— start of EXTRACT TO READ —

Problem With Caps Lock Output

We have two layout here in Keyman for this language (Obolo): The CHWERTY and QWERTY layout

Screenshot_20200806-234921~2

Screenshot_20200806-235022~2

The CHWERTY layout produces “Ch Sh Ọ N̄” with SHIFT but produces “ch sh ọ n̄” when capslock is on. This means that many keystrokes will have to go into typing this diagraphs in all caps, and right now, this keyboard cannot type those diagraphs in all all caps unless each letter is taken singly.

Using the QWERTY layout helps, but will only solve the problem of CH and SH since one key outputs one letter, but “ọ n̄” will still be in lower case with CAPS LOCK on.

Also, in the language, the QWERTY layout overloads ones right hand and makes it do more work while the left does less. That makes one tired typing long articles (because the most frequently occurring letters are all on the right).

Since you (Keyman) would like us (keyboard authors) to minimise keystrokes (and we know that all keys are useful), is there no way for you to instruct the Keyman app to “output every letter in the upper case equivalent when CAPS LOCK is on”? I think that will really help to reduce multiple keystrokes and speed up writing.

Or, is there something I’m not doing right? Any workarounds?

IN SUMMARY: I want to be able to use this keyboard with “caps lock on” to type those diagraphs etc. in upper case when writing titles, etc.

P.S. I’ve checked all the topics relating to caps lock in this forum.

First, just for clarity on our end, what platform are you using Keyman on? Based on your description and the screenshots above, I’m guessing Android, but it’d help us if you could include those details.

Since you (Keyman) would like us (keyboard authors) to minimise keystrokes (and we know that all keys are useful), is there no way for you to instruct the Keyman app to “output every letter in the upper case equivalent when CAPS LOCK is on”? I think that will really help to reduce multiple keystrokes and speed up writing.

On this point, there’s a little problem that makes this… less simple than it seems. Many languages of the world don’t have upper-case vs lower-case. Long story short, this has led to documentation of this issue: Touch Layouts need to support permanent vs transitory layer selection · Issue #246 · keymanapp/keyman · GitHub

Every now and again, we internally have a discussion regarding potential designs to address this, but sadly this keeps falling further and further behind on our roadmap.

So… it’s something that everyone would like, but it simply isn’t something that KeymanEngine does on behalf of keyboard designers… at least not yet.


If you want a keyboard to provide this behavior, there is a way to do it, though it does mean adding a lot of extra detail to your keyboard. This post describes the general approach you’d need.

ch and sh have three cases:

lowercase: ch and sh

uppercase: CH and SH

titlecase: Ch and Sh

so in theory you need to support ch, Ch and CH as well as sh, Sh and SH

there are a few different strategies that could work:

  1. avoid using digraphs on keys, use separate s, c and h keys to type digraphs, or

  2. on mobile devices have separate layouts for lower, upper and titlecase, with buttons to switch between them as required, or

  3. on mobile devices have two layers: lowercase and titlecase and add CH and SH to longpress of Ch and Sh respectively

there are also many other ways of handling it as well, by writing more complex contextual rules and constraints to guess whether uppercase or titecase should be used.

— end of EXTRACT TO READ —

_WHAT IS ASKED:_ Pick up the forum thread about caps lock output for Obolo digraphs in Keyman after its last sentence and carry it forward.

— start of SUPPLIED RECORDS —

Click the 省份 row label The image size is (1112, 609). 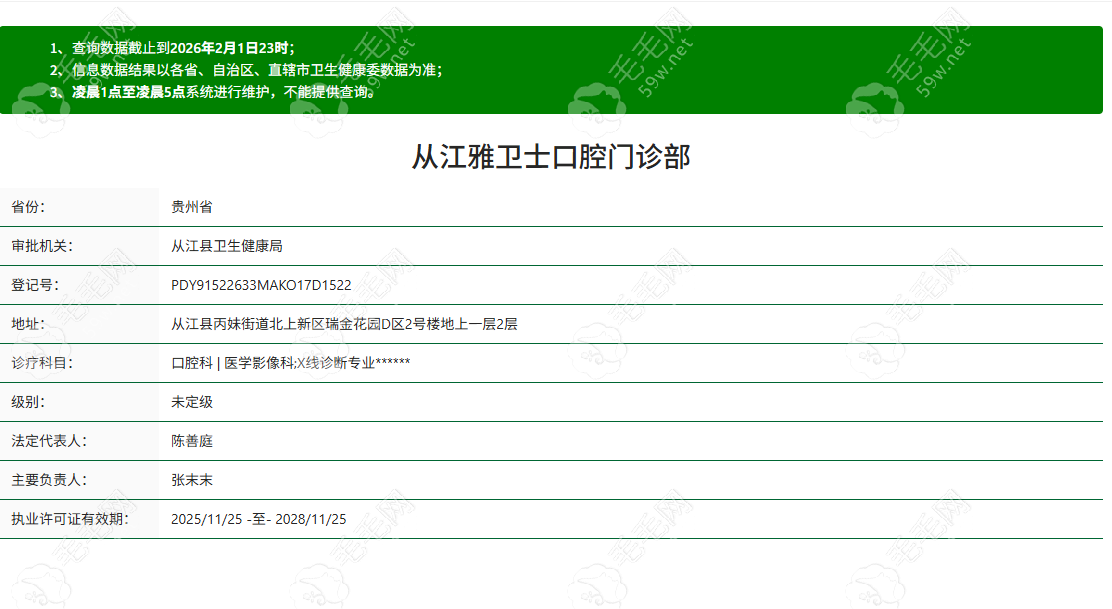27,206
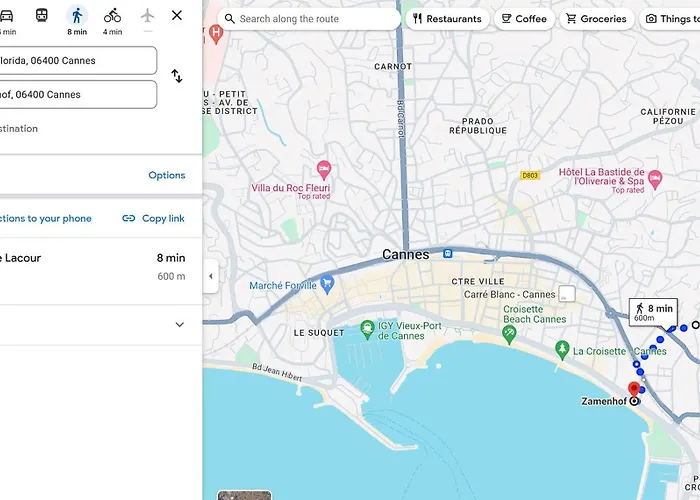Select the flights travel mode icon
Screen dimensions: 700x500
click(x=148, y=16)
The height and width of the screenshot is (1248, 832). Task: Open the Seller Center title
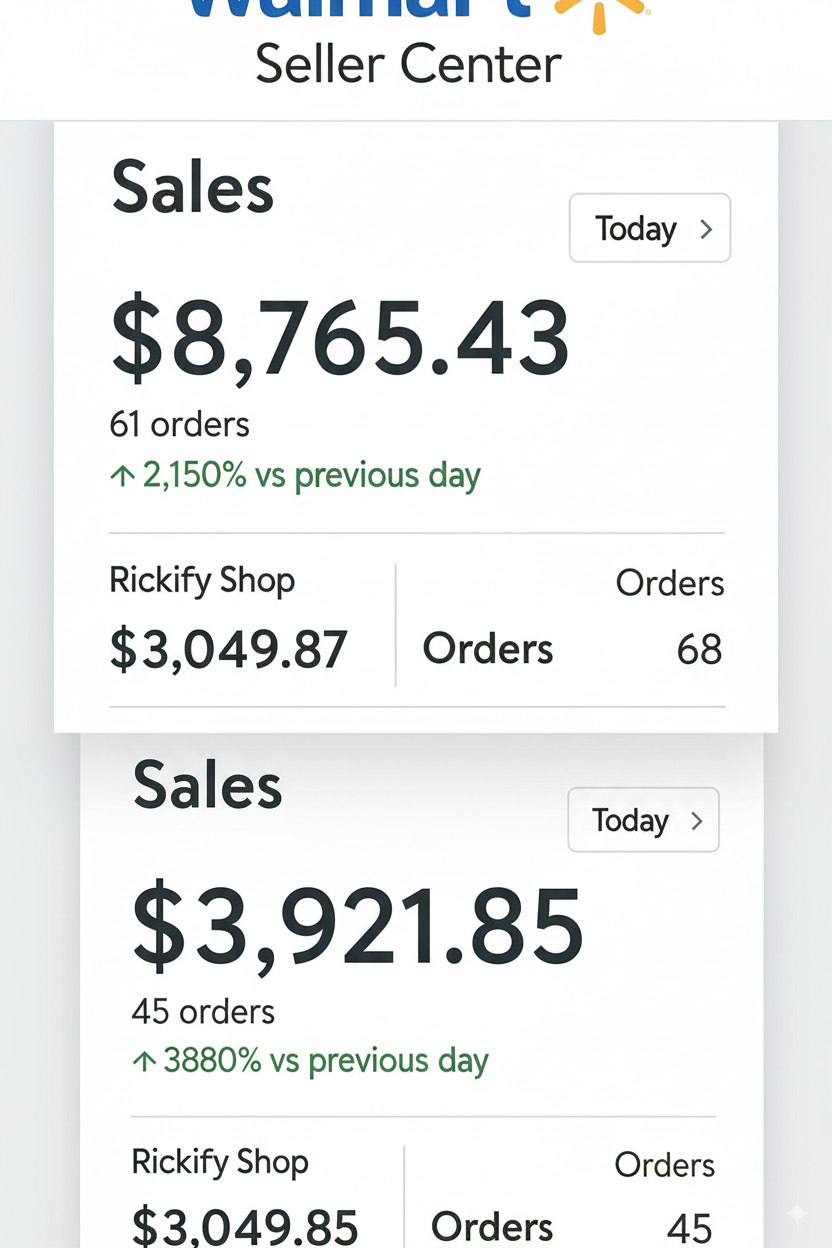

— end of SUPPLIED RECORDS —

_TASK RESPONSE:_
This issue affects the desktop app, but I’m posting from Android that’s why the picture is Android screenshot.

I have read that post before publishing the last update to the keyboard. But that did not address my CAPS LOCK issue. At the end of that post you see this:
“This could be done, but @Marc may suggest that we wait for Caps to be truly added as a feature.”
Again that post is about switching layer, whereas this one is about CAPS LOCK producing lower case letters.

I have already done that in the QWERTY layout. But the problem with that layout, as I stated, is that it overloads ones right hand. Note that it’s the only available keyboard for writing this language. So we use this keyboard to type long articles in the language. If you have to type that long, then both hands will need to share in the work. Thus, the CHWERTY layout does it better in this language. But then, this CAPS LOCK issue is affecting this CHWERTY layout.
Even if I avoid using diagraphs, the ọ and n̄ will still appear in lower case with CAPS LOCK on.

That’s exactly what I’ve done. But it doesn’t solve the CAPS LOCK issue. If you need to try out the keyboard, I can send you the link or the .kmp file.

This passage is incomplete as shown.